Pick out every line of the entries below where "search" occurs, and copy those lines.

*** Opening ENTRIES SUPPLIED ***

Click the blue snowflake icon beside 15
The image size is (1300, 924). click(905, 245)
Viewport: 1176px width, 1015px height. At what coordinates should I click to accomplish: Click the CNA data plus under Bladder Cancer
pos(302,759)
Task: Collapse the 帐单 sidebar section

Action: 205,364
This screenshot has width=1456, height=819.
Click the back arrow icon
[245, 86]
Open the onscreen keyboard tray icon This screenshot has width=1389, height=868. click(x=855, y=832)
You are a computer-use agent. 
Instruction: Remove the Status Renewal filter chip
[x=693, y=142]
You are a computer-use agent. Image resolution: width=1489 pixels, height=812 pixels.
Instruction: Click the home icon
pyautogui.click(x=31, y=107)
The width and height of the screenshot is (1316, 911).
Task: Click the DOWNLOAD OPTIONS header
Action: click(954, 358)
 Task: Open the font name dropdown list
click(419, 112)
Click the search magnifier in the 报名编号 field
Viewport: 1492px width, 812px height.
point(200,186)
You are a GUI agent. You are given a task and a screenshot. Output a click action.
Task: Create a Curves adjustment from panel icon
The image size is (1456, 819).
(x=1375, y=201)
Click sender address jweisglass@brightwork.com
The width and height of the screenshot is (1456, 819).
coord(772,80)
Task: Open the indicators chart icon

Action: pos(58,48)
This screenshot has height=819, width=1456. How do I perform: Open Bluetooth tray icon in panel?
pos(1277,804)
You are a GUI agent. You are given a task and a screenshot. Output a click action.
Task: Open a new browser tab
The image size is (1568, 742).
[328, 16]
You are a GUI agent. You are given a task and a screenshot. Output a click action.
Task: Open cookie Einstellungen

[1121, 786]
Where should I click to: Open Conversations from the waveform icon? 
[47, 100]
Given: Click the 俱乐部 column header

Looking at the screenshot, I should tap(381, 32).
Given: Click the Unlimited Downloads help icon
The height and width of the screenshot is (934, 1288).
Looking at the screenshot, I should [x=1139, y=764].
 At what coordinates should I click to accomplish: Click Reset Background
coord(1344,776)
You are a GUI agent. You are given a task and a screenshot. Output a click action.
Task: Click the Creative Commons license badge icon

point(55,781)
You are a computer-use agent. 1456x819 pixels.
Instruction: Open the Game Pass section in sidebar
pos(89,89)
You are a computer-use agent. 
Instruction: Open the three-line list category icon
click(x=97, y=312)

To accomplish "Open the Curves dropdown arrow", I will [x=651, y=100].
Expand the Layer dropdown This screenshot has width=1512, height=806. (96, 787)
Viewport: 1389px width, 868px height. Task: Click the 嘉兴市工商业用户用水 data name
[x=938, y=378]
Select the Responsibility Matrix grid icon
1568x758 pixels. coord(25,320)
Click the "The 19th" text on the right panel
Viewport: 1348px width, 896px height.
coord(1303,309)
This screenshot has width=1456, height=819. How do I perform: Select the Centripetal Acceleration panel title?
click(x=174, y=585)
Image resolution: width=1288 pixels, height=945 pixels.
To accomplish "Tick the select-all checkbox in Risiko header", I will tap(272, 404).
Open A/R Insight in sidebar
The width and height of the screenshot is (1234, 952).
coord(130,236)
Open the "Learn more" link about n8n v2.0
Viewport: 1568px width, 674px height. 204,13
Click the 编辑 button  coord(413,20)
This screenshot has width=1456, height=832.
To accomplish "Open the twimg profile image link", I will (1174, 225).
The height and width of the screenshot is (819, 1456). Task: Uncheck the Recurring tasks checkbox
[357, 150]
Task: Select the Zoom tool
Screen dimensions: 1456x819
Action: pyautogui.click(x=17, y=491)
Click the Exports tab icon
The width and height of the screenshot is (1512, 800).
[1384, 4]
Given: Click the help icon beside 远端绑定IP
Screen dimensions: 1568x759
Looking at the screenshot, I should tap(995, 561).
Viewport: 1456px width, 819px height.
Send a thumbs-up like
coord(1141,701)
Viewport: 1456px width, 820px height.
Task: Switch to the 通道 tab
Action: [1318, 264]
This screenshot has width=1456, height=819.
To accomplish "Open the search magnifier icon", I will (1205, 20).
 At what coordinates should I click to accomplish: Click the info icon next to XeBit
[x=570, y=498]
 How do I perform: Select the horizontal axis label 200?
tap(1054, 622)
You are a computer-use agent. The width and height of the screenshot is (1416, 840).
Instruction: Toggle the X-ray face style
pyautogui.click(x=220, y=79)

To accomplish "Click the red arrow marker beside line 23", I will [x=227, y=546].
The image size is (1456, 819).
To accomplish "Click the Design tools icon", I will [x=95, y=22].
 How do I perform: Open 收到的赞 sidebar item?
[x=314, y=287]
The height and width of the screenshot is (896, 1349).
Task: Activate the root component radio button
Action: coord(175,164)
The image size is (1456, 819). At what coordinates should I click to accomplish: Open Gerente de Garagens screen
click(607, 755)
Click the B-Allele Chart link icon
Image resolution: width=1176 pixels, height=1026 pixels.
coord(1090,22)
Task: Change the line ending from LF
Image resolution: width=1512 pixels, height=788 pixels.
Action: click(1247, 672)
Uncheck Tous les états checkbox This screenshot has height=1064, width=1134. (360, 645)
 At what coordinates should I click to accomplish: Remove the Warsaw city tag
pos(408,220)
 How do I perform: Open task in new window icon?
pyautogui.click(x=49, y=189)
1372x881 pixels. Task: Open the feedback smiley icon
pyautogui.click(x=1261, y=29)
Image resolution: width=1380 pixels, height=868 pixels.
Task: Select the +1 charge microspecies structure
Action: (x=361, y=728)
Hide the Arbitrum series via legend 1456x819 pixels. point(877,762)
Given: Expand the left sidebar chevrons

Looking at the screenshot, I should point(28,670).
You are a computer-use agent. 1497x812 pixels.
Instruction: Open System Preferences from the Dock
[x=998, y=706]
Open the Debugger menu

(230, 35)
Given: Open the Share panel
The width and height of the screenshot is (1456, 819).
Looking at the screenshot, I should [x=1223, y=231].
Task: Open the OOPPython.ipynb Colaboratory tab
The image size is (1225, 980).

*** Closing ENTRIES SUPPLIED ***

◆ **SOLUTION FOR THIS TASK**:
Click the search magnifier in the 报名编号 field
To accomplish "Open the search magnifier icon", I will (1205, 20).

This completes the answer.